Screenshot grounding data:
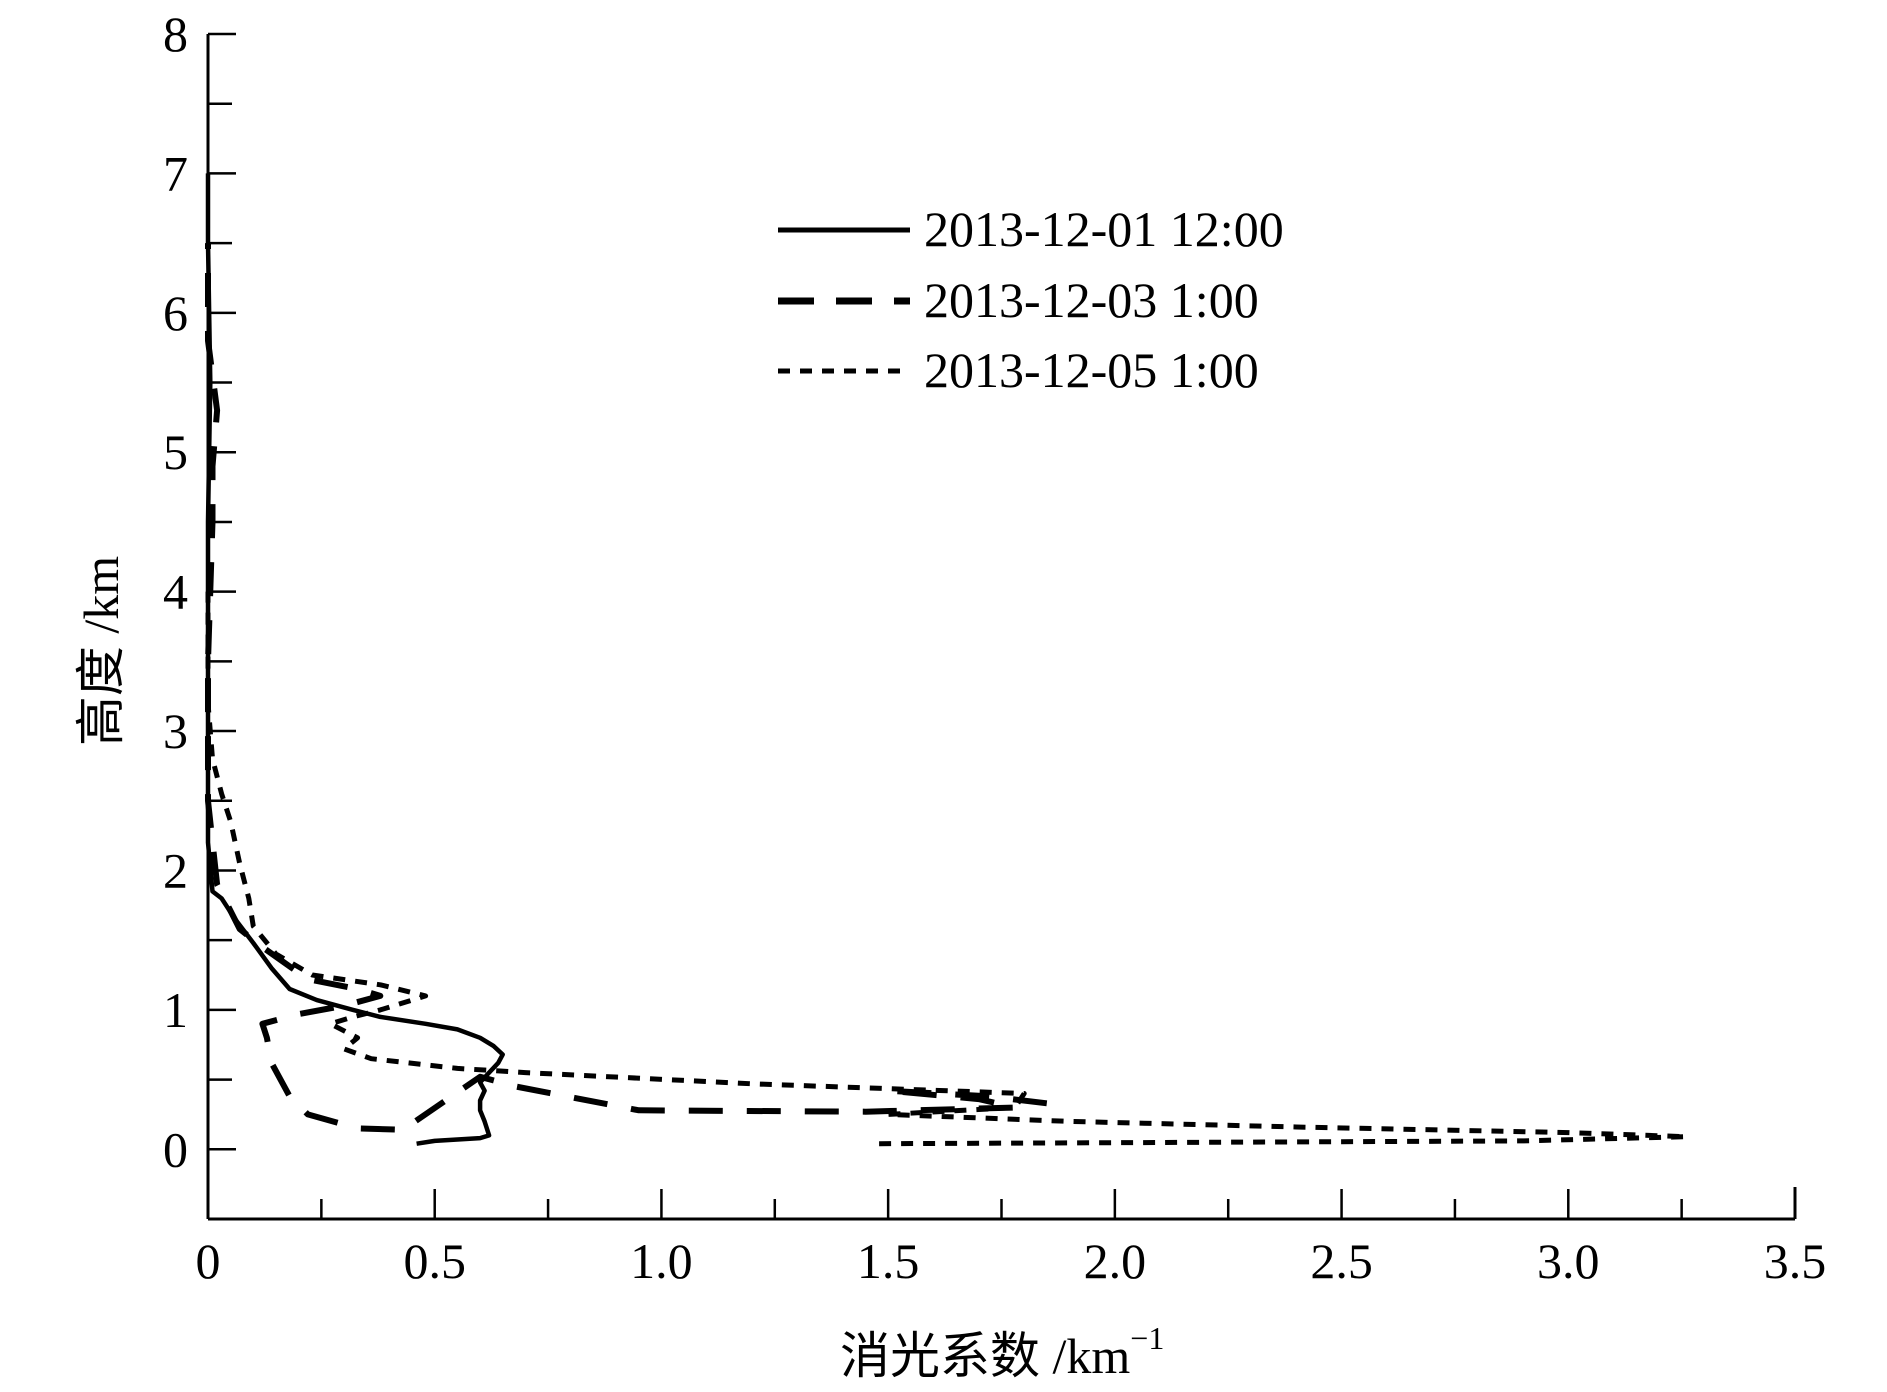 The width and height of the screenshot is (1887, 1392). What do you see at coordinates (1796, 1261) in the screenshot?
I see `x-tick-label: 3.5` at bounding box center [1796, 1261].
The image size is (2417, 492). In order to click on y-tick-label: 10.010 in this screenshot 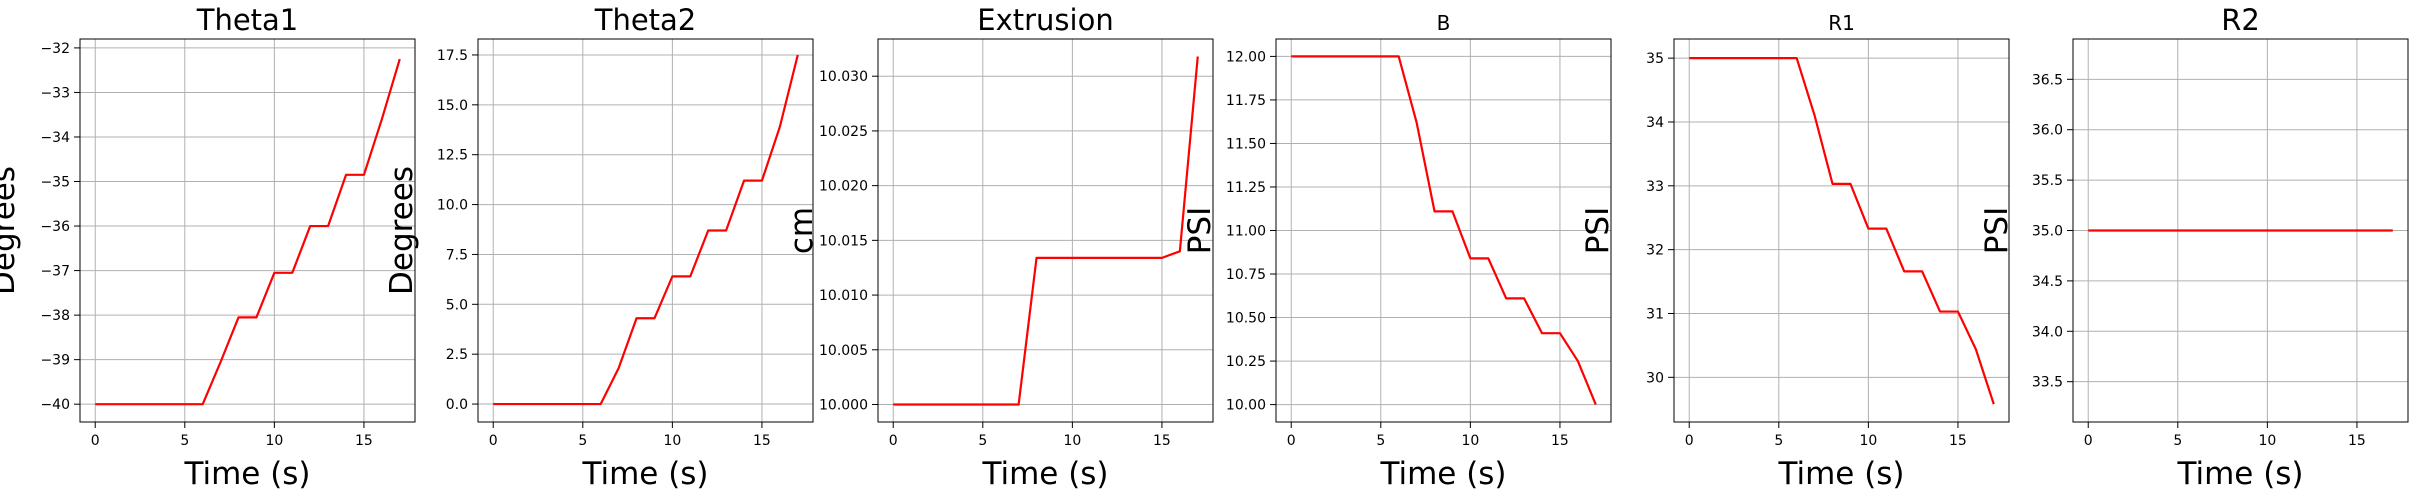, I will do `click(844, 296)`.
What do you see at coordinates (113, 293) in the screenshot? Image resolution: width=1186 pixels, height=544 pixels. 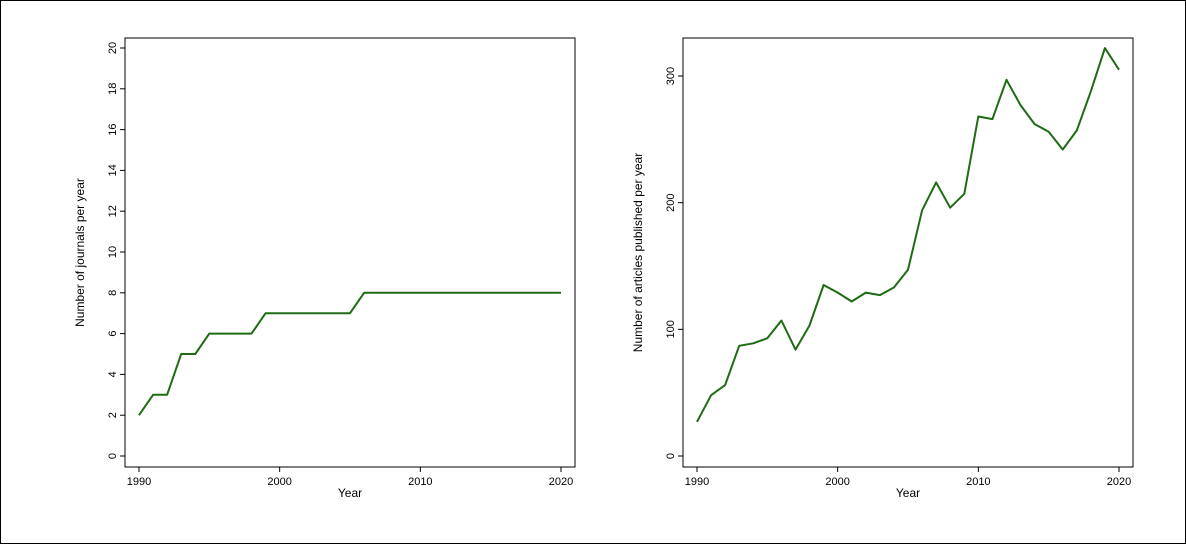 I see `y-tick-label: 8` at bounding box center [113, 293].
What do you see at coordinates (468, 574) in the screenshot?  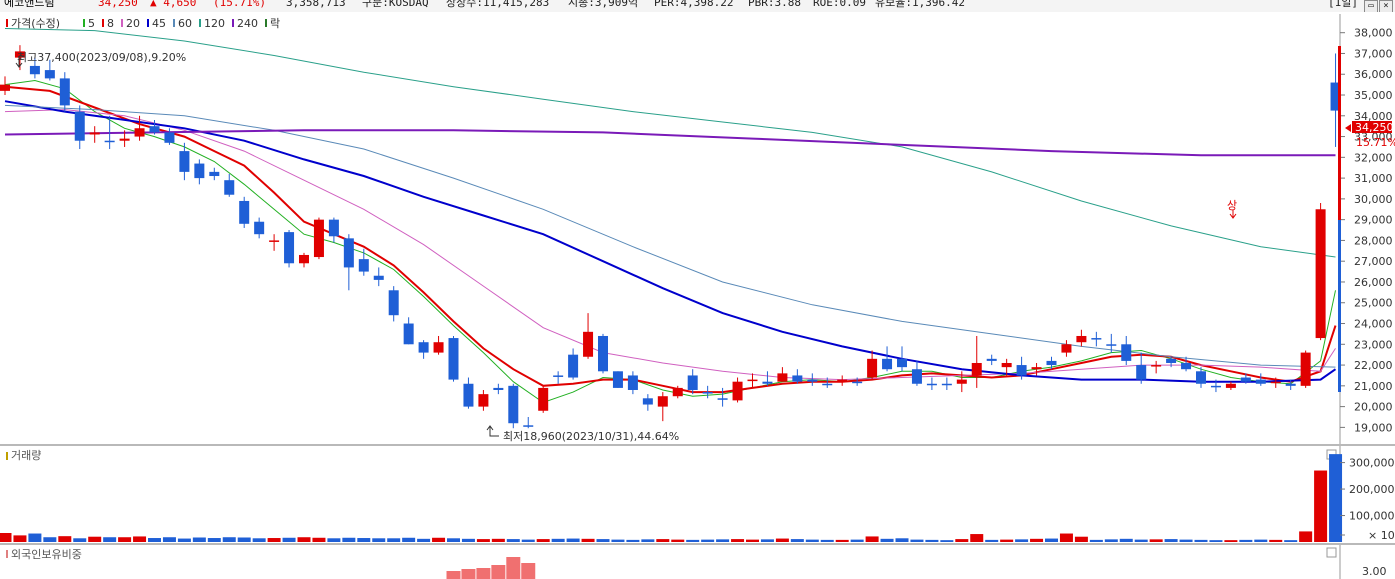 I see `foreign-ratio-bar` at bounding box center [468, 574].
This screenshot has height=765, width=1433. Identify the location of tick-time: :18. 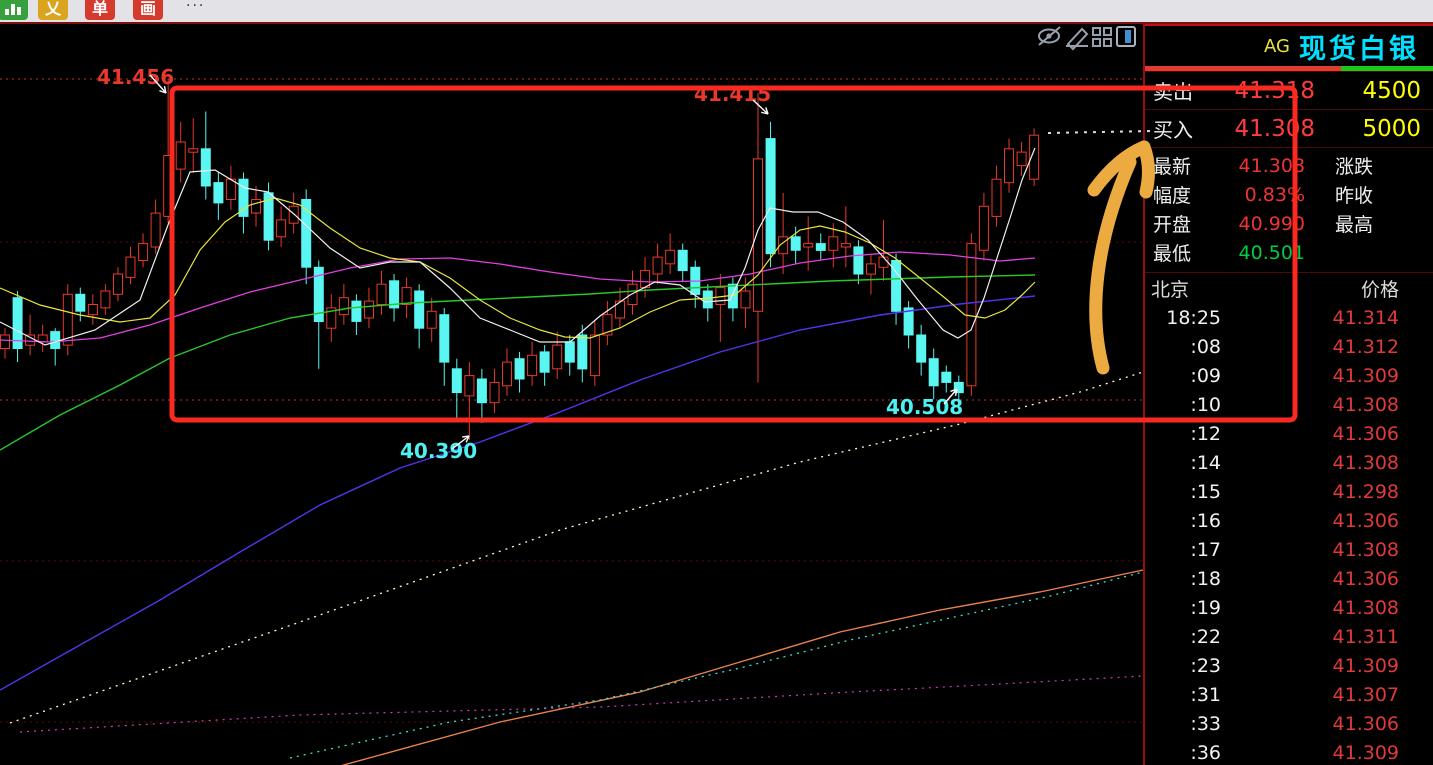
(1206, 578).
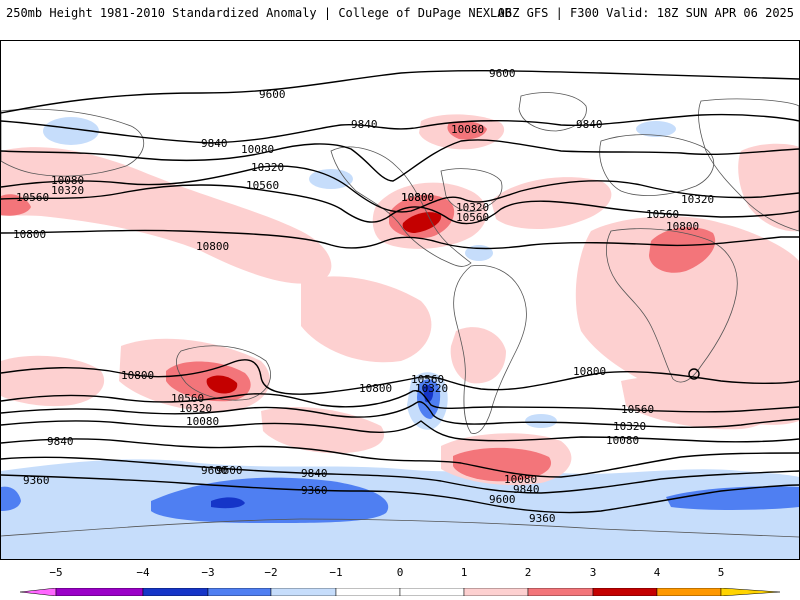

Try it: Render the items from the line containing "This screenshot has" through the end of the items as a Markdown table with the columns Row and Line, skipping blank lines and leaving out the pictures.

Task output:
| Row | Line |
|---|---|
| 1 | This screenshot has height=765, width=1433. Identify the location of tick-time: :18.  |
| 2 | (1206, 578). |